:: What the task asks ::
From the forum post on the homogeneity of time, reproduce word for word the passage starting with "and Steven M." and going on through "to any other.".

** START Page text **

Here are some recent comments on time posted to the Karl Jaspers Forum:
HOMOGENEITY AND CONTINUITY OF TIME
by V. Raman, Ph.D. (Physics)
and Steven M. Rosen, Ph.D. (Psychology)
17 February 2008, posted 23 February 2008
<1>
"As far as their quality is concerned, temporal instants are perfectly equivalent."
MILIC CAPEK
<2>
As with space, an important characteristic of time is its homogeneity. This simply means that all along its ceaseless flow the entity we call time is uniformly the same. There is no difference, qua time, between an hour or an instant some eons ago and the same in our temporal locality. Using an analogy, time is like an interminable line, any sector of which is identical in its essential nature to any other.
<3>
Time is like a smooth and flawless highway that is being continuously created which in essence and rate of formation is the same at every inch or mile of the path, though a host of different entities may be seen all along it. Every instant of time has another whence it emerged, and yet another into which it merges.
<4>
This implies that there was no beginning, nor will there be an end to time, for terminal points are, by definition, different from all others in being without a predecessor or successor. Even in the theological framework in which the universe had a moment of creation, that was a significant point in time, rather than the starting point of time. God, the everlasting, is said to exist in Time, without beginning or end: anĂ¢di and ananta.
<5>
Recall that space has local inhomogeneity: that us to say, there are regions in the vast expanse with clumps of matter, somewhat like a large blank sheet of paper with dots here and there, which affects its curvature. But this is not the case with physical time. Time moves on and on, indifferent to the events on its course. It neither slows down nor speeds up by whatever happens in it. However, psychological time is experientially non-homogeneous, some durations appearing to be denser (longer) than others.

** END Page text **
** START Record set **

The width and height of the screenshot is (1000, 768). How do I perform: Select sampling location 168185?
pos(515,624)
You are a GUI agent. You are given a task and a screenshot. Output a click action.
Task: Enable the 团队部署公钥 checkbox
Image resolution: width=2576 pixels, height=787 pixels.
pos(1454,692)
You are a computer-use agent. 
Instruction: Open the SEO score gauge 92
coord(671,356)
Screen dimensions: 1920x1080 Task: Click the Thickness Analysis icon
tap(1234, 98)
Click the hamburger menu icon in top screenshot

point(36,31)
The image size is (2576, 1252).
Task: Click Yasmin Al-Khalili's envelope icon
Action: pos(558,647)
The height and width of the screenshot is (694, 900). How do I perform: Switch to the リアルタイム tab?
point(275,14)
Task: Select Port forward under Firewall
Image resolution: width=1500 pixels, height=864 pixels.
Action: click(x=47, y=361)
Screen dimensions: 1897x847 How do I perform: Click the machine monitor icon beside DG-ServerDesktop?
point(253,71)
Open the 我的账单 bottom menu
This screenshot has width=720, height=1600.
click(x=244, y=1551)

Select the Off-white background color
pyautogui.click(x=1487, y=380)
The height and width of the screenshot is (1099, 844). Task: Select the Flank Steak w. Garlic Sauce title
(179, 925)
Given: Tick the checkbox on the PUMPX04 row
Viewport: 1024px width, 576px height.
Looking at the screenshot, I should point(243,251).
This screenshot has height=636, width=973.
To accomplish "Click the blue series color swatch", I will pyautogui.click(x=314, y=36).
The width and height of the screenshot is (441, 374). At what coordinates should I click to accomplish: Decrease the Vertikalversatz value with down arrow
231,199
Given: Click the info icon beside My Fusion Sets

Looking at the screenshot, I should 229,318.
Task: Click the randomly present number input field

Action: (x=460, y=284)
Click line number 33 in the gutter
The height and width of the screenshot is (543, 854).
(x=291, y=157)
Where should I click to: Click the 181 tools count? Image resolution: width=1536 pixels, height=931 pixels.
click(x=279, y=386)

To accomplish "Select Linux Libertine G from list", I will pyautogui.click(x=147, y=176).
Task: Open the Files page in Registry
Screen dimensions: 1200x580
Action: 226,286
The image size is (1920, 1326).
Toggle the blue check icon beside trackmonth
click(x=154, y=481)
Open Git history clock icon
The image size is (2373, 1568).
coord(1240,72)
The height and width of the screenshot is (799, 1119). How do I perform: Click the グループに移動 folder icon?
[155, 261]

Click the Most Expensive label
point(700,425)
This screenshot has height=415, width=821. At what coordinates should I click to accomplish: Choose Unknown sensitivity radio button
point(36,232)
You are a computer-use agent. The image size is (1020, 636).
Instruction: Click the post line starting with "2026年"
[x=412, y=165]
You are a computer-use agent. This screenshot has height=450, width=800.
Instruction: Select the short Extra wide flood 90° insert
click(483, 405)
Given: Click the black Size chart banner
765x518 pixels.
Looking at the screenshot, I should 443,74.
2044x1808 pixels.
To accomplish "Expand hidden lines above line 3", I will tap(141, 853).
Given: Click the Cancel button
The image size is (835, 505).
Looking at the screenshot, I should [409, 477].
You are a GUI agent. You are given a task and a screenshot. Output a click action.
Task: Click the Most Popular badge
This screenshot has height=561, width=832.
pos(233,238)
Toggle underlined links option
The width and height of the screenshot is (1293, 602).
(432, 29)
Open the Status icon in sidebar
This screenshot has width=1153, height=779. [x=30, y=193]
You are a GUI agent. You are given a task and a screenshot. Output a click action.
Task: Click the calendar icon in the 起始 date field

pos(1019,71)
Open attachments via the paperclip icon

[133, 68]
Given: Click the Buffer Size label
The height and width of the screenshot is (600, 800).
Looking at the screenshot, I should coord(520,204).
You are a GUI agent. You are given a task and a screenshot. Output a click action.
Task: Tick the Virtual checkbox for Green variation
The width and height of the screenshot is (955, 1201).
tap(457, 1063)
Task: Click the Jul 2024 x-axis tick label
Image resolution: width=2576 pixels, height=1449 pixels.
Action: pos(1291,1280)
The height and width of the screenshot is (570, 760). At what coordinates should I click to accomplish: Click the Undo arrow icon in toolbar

** END Record set **

:: Answer ::
and Steven M. Rosen, Ph.D. (Psychology)
17 February 2008, posted 23 February 2008
<1>
"As far as their quality is concerned, temporal instants are perfectly equivalent."
MILIC CAPEK
<2>
As with space, an important characteristic of time is its homogeneity. This simply means that all along its ceaseless flow the entity we call time is uniformly the same. There is no difference, qua time, between an hour or an instant some eons ago and the same in our temporal locality. Using an analogy, time is like an interminable line, any sector of which is identical in its essential nature to any other.